The answer which is provided by the author of the exercise uses a non-pure operation (namely, IsProcedure which checks whether its argument is a function).

UPD: It is not hard to do a CPS in lambda-calculus (details for CBV can be found here). Seems that is not enough for solving the problem.

UPD: If we have some version of quote-eval functions for the pure lambda-calculus, then there must be a function $eq$, which recognizes whether the quoted lambda-expressions are syntactically equal, and we can construct Is0 using $eq$. But I doubt that $eq$ is definable. The reason is "genericity lemma" (Barendregt book, lemma 14.3.24). If we were able to test equality on the quoted lambda-terms then ($eq$ (Quote $\Omega$) (Quote $\lambda x.x$)) would return $False$, and the genericity implies that ($eq$ (Quote $\lambda x.x$) (Quote $\lambda x.x$)) would also return $False$. Does that contradict a possibility of constructing Quote in the pure lambda-calculus?

Answer 1

I do not think you will find what you are looking for in the pure lambda calculus. The key is this statement you made:

A sequencing operator can also help to define the addition. If an application of a numeral |m| is delayed until a numeral |n| is applied to all its arguments, ...

Well, models of the lambda calculus are supposed to be like:

$$U \cong U^U$$

And the point of this is that every semantic value $u \in U$ may be applied to something.

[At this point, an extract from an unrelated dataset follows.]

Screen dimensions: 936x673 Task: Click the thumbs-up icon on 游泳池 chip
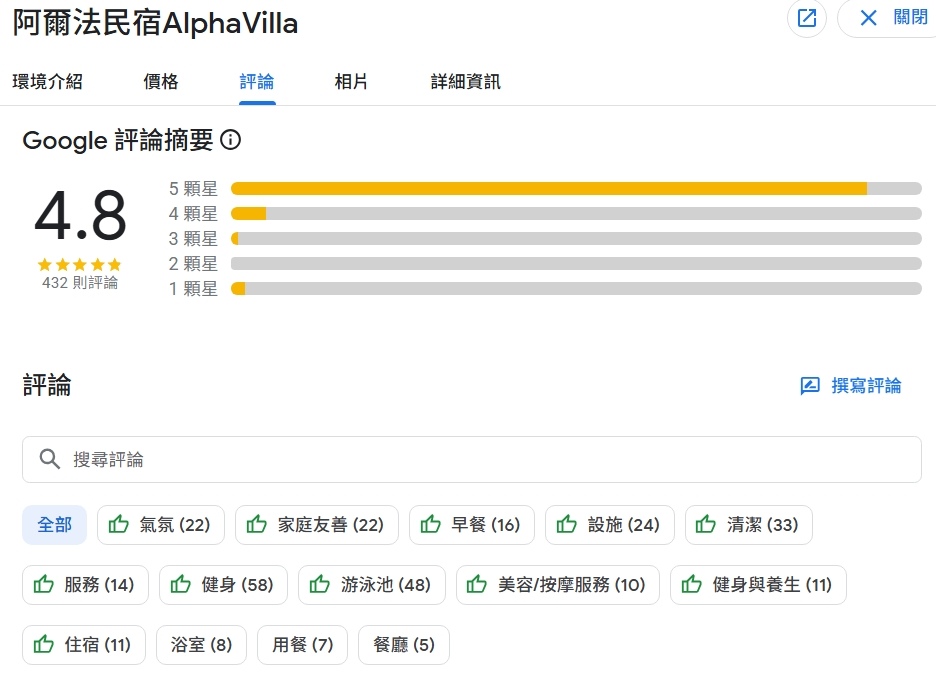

So it makes no sense to talk about something being "applied to all its arguments." There is no value that cannot be applied to more arguments in the pure lambda calculus.

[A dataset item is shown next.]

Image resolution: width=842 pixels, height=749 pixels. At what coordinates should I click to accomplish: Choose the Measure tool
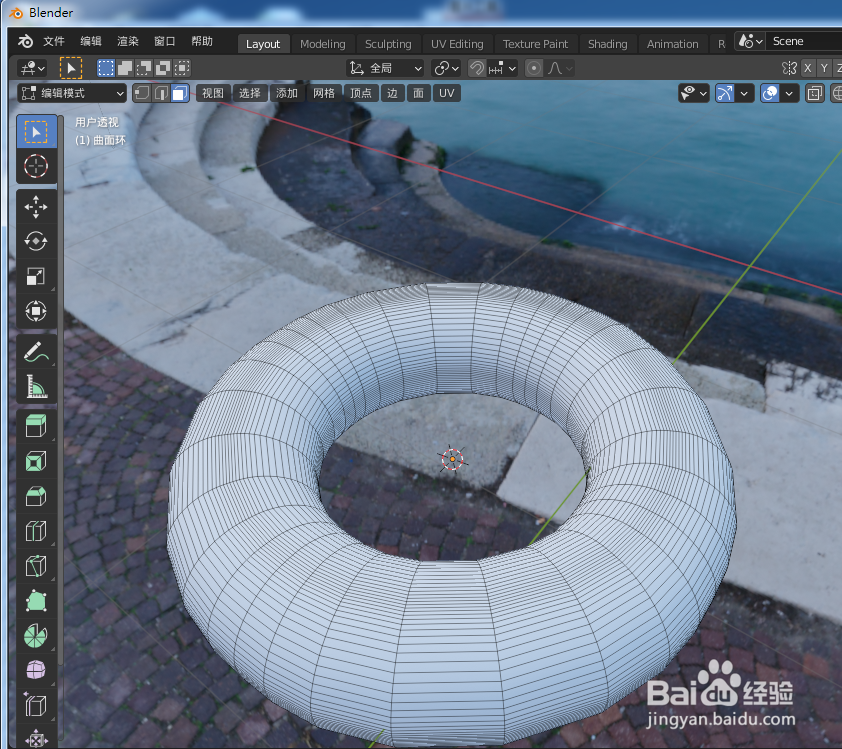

I don't know off hand of a model/argument that this representation of naturals makes it impossible to implement IsZero, although some thinking about it makes it seem unlikely. However, if it is to be possible in the pure lambda calculus, it will have to make sense semantically, and not be based on notions that are only syntactic.

Edit: here is a sketch of an argument. A definition of $\mathsf{IsZero}$ must eventually reduce like:

$$\mathsf{IsZero}\ n \rightsquigarrow^* n \overrightarrow v$$

The reason is that applying to some number of values is the only mechanism in the lambda calculus to actually distinguish between numerals. It needs to be the case that: $$0 \overrightarrow v = \mathsf{true} \\ \mathsf{s}n \overrightarrow v = \mathsf{false}$$ However, for every $\overrightarrow v$ it is the case that: $$||\overrightarrow v| + k|\overrightarrow v = |k|$$ (where $|\overrightarrow v|$ is the length of $\overrightarrow v$). But only $|1| = \mathsf{false}$ (if that is the convention chosen). In English, there is no bound on the number of terms required to get a boolean by applying a numeral. So there cannot be a $\overrightarrow v$ that satisfies the equations for all numerals, and thus $\mathsf{IsZero}$ cannot be defined.

Answer 2

The most straightforward way to define addition in lambda-calculus is to treat the numbers as if they were linked lists, and catenate the lists. To do this right, it is necessary to use extra variables to replace the outer variables of each number, so the resulting expression for the second number can be substituted for the inner variable of the resulting expression for the first number. This yields the following expression for addition:

  λw.λx.λy.λz.w y (x y z)